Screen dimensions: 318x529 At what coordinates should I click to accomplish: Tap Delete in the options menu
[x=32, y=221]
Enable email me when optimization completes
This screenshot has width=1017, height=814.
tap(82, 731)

------------------------------

Please reproduce the entire listing. Keep it identical.

Screen dimensions: 318x529 At what coordinates should I click to accomplish: Tap Delete in the options menu
[x=32, y=221]
Enable email me when optimization completes
This screenshot has width=1017, height=814.
tap(82, 731)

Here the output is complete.